A doutora encerrou a seção encaminhando a primeira cliente até a porta e já chamando o segundo, um camundongo macho de outra espécie.
Ao se cruzarem na sala de espera a cliente anterior lançou-lhe um olhar cheio de ressentimento que a ela pareceu cabido contra camundongos machos, mas deixou-o sem entender nada.
– Doutora, toda minha vida imaginei a casa dos meus sonhos. A mais linda da ravina. Localização e tamanho de cada cômodo, portas, janelas e corredores amplos. Sonhava em deixar aquelas tocas tradicionais para trás, viver numa casa aconchegante e cheia de personalidade, a minha personalidade.
– Sim, prossiga.
– Então, desde que me lembro vivo em tocas exatamente iguais, um longo corredor de entrada, uma câmara central e um corredor de fuga quase até a superfície para o caso da invasão de um predador. Meus pais vivam assim, meus avós paternos e maternos viviam assim. Queria sair desse ciclo vicioso – queixava-se o camundongo deitado no divã.
– Conclua, por favor.
– O problema é que, agora que chegou a minha hora de realizar o sonho, fazer minha própria toca, não consigo abandonar o paradigma. Estou construindo os mesmos túneis estreitos e longos, câmaras e saídas de emergência de meus ancestrais.
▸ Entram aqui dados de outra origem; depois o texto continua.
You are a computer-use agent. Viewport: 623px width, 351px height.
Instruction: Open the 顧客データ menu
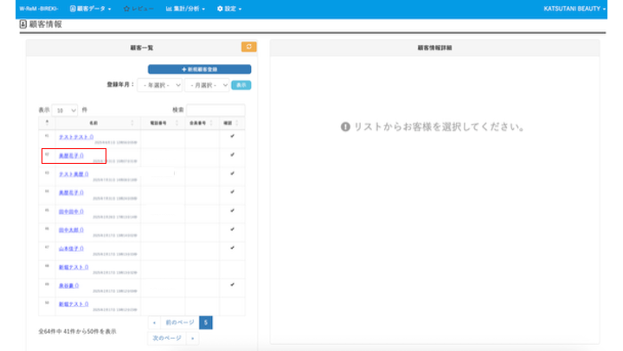coord(91,9)
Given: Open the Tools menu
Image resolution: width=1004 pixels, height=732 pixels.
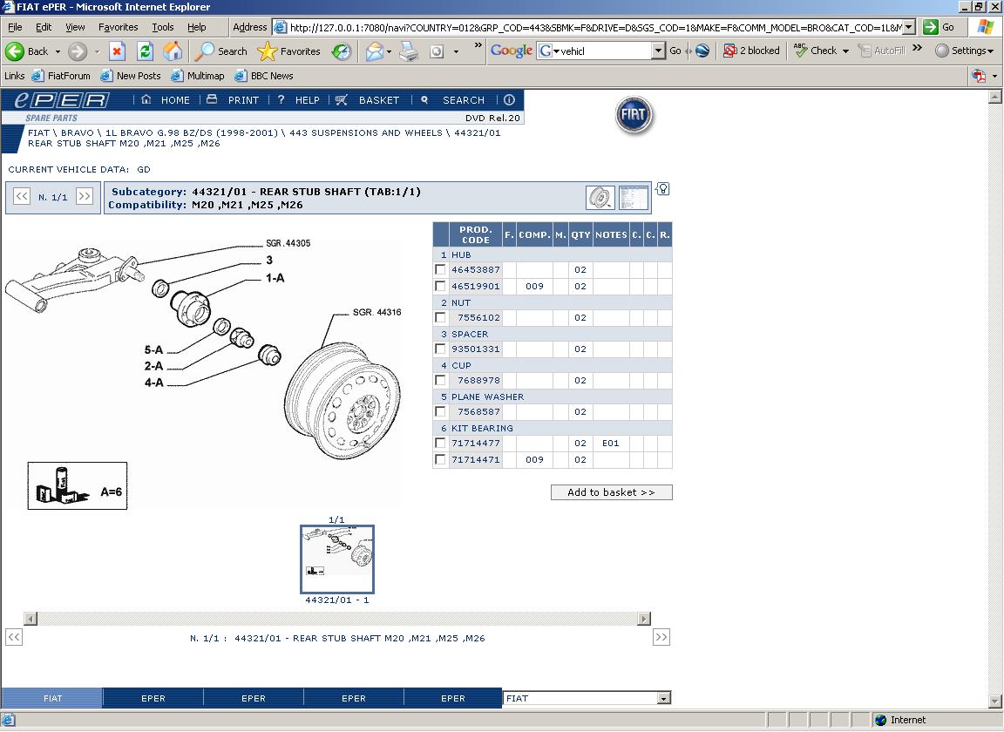Looking at the screenshot, I should tap(163, 27).
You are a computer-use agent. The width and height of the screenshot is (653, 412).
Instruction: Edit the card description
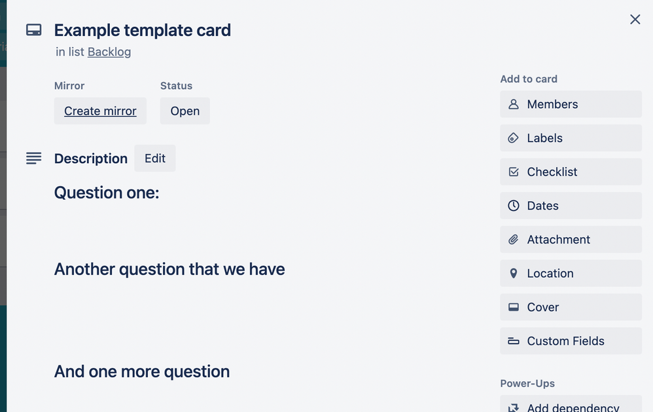154,158
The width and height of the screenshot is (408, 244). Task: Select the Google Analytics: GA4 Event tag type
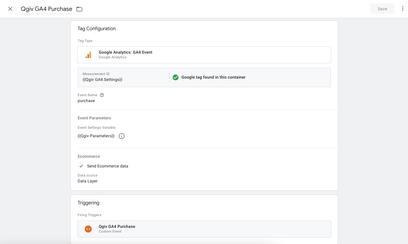(125, 52)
– É comum reencenarmos coisas do passado, meu caro…
– Eu sei, doutora. É aquela história freudiana de recordar, repetir e elaborar os traumas, não é? – interrompeu o roedor.
– Não exatamente. Aí o que está acontecendo é que suas tocas são influenciadas pelos genes. Você herdou essa conformação de toca de ambos os seus pais, portanto tende a repeti-la.
– Mas, doutora, os genes controlam até isso? Não é determinismo demais? – perguntou o cliente, franzindo as sobrancelhas e apertando a boca até quase fazer sumir os longos incisivos.
– Compreendemos ainda muito pouco sobre o papel dos genes no comportamento e sua modulação, mas parece que no caso da sua toca você está geneticamente condenado a repetir a morada dos seus pais. Até as três sequências genéticas que indicam o comprimento do túnel de entrada e a sequência que indica a presença da saída de emergência são conhecidas para a sua espécie – sentenciou a psicóloga.
Despediram-se na porta do elevador, o camundongo se esgueirando ligeiro pelo canto do corredor, resignado e mudo.
Enquanto isso a doutora pensava como todos nós temos dificuldade de lidar com a realidade.
Dois camundongos tão diferentes, mas tão semelhantes. Um quer mudar o parceiro, o outro o lar.
Somos todos inconformados. O que não é de todo mau, já que esse inconformismo nos move.